# Get Tweets

This code has been heavily modified and came from the following tutorial: https://github.com/alod83/data-science/tree/master/DataCollection/Twitter from user https://github.com/alod83

This script extracts all the tweets with hashtag #HurricaneIan from the last four days and saves them into a .csv.gz file.

Firstly, we import the configuration file, called `config.py`, which is located in the same directory of this script.

In [2]:
from config import *
import tweepy
import datetime

ModuleNotFoundError: No module named 'config'

Then I'm going to set up my authorization and make an api object.

In [4]:
auth = tweepy.OAuth1UserHandler(api_key, api_secret, access_token, access_token_secret)

api = tweepy.API(auth, wait_on_rate_limit=True, retry_count=10, retry_delay=5, 
                 retry_errors=set([503]))

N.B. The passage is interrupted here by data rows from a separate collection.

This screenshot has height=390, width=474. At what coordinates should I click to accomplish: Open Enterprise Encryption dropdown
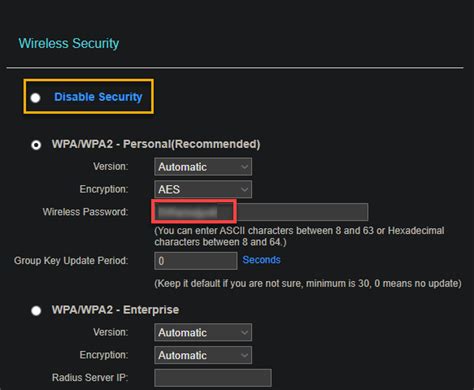203,355
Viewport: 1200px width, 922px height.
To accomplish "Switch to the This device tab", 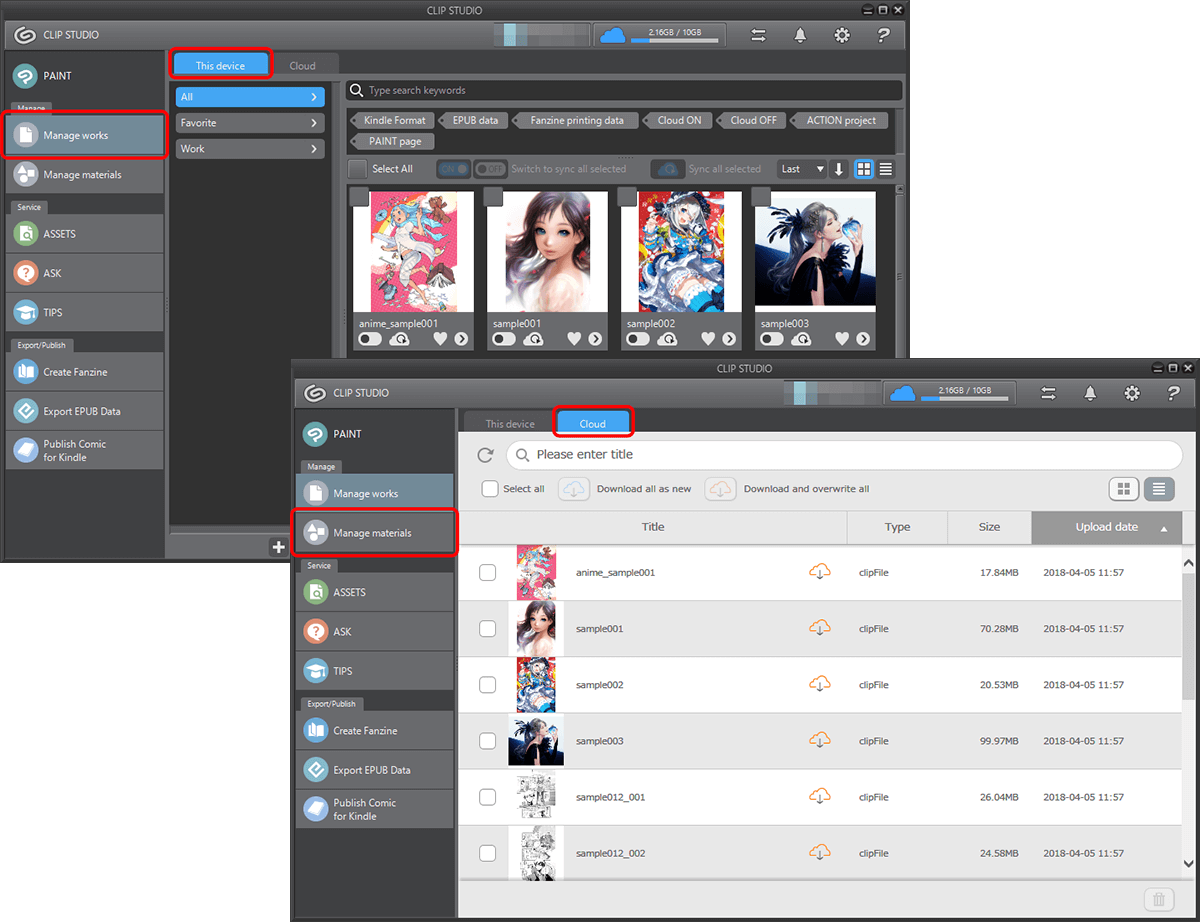I will (220, 63).
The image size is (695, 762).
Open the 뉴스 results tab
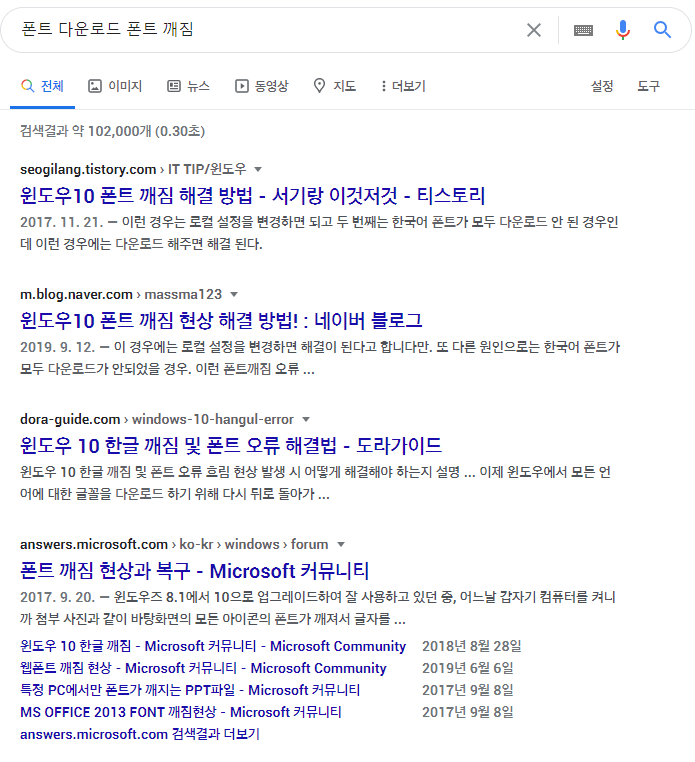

Now we setup dates. We need to setup today and the last four days.

In [5]:
today = datetime.date.today()
yesterday= today - datetime.timedelta(days=1)
last_four = today - datetime.timedelta(days = 4)
today, yesterday, last_four

(datetime.date(2022, 11, 13),
 datetime.date(2022, 11, 12),
 datetime.date(2022, 11, 9))

I'm going to make a list with all the returns of the tweepy.Cursor class and my arguments into that class will contain my query as "q", my day parameters, and make sure that I'm only grabbing tweets in their extended mode, and only ones in English. 

In [6]:
tweets_list = tweepy.Cursor(api.search_tweets, q= "#HurricaneIan since:" + str(last_four)+ " until:" + str(today),
                            tweet_mode='extended', lang='en').items()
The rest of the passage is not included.